This Current Report contains forward-looking statements as defined by the
Private Securities Litigation Reform Act of 1995. Forward-looking statements
include statements concerning plans, objectives, goals, strategies, future
events or performance, and underlying assumptions and other statements that are
other than statements of historical facts. These statements are subject to
uncertainties and risks including, but not limited to, demand and acceptance of
services, changes in governmental policies and regulations applicable to the
mining industry, economic conditions, the impact of competition and pricing, and
other risks defined in this document and in statements filed from time to time
with the Securities and Exchange Commission by Western Power & Equipment Corp.
(the "Company"). All readers are encouraged to review this Current Report. All
such forward-looking statements, whether written or oral, and whether made by or
on behalf of the Company, are expressly qualified by the cautionary statements
and any other cautionary statements which may accompany the forward-looking
statements. In addition, the Company disclaims any obligation to update any
forward-looking statements to reflect events or circumstances after the date
hereof.




ITEM 1.01     ENTRY INTO A MATERIAL DEFINITIVE AGREEMENT.
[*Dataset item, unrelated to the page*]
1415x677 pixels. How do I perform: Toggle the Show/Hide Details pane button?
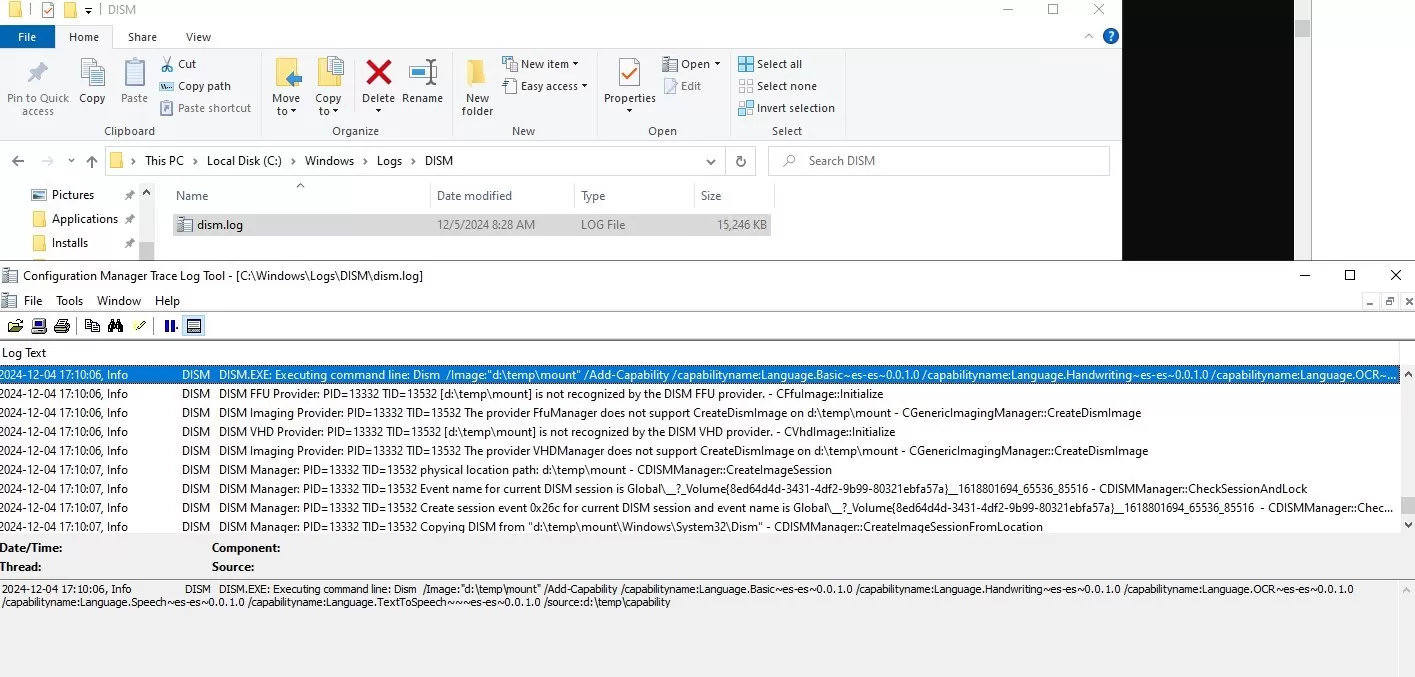pyautogui.click(x=194, y=326)
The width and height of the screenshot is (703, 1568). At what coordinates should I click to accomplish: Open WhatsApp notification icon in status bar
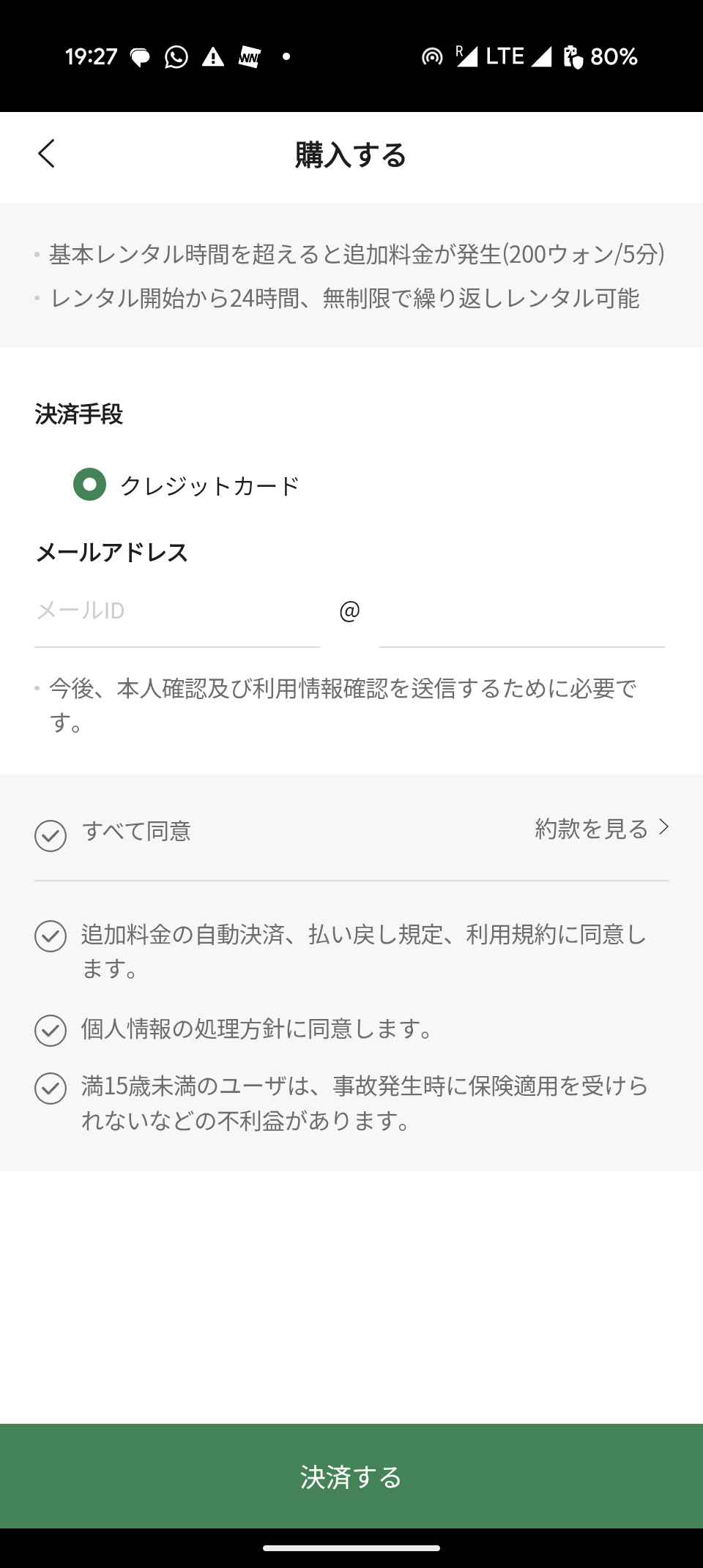click(x=176, y=56)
In June 2005, the Company and certain institutional lenders closed under various
agreements (collectively, the "2005 Securities Purchase Agreements") evidencing
a new $30 million convertible debt facility (convertible into common shares of
the Company at an initial conversion price of $ 2.00 per share) payable over the
next five years, with a variable interest rate of LIBOR plus 6%.

Effective April 17, 2007, the Company and these lenders have entered into a
Second Amendment and Waiver Agreement (the "Second Amendment") and a Membership
Interest Transfer Agreement (the "Transfer Agreement"), forms of which are
attached hereto as Exhibit 10.1 and Exhibit 10.2. In consideration of the
lenders waiving several monetary defaults under the Securities Purchase
Agreements and deferring the payment of two redemption payments and one interest
payment, the Company, upon the terms and subject to the conditions of the Second
Amendment and the Transfer Agreement has agreed, among other things, to make
certain cash payments to the lenders and to transfer to the lenders an aggregate
of 10% of the Class A membership interests of the Company's wholly owned
subsidiary, Arizona Materials, LLC. The Company has also agreed to issue
additional debentures to the lenders equal to 10% of the outstanding principal
amount of the convertible debt held by the lenders. In addition, the Maturity
Date of the convertible debt facility was changed from June 7, 2010 to December
31, 2007.

Prior to the entry into the Second Amendment and Transfer Agreement, there was
no material relationship between the Company and the lenders except for such
lenders' relationship with the Company pursuant to the Securities Purchase
Agreements, as amended. The identity of the lenders is set forth in the Second
Amendment.




ITEM 9.01     FINANCIAL STATEMENTS AND EXHIBITS

              (C)  Exhibits

                   10.1     Second Amendment and Waiver Agreement

                   10.2     Membership Interest Transfer Agreement


                                   SIGNATURES

            Pursuant to the requirements of the Securities Exchange Act of 1934,
the Registrant has duly caused this report to be signed on its behalf by the
undersigned thereunto duly authorized.


Dated:      April 23, 2007

                                        WESTERN POWER & EQUIPMENT CORP.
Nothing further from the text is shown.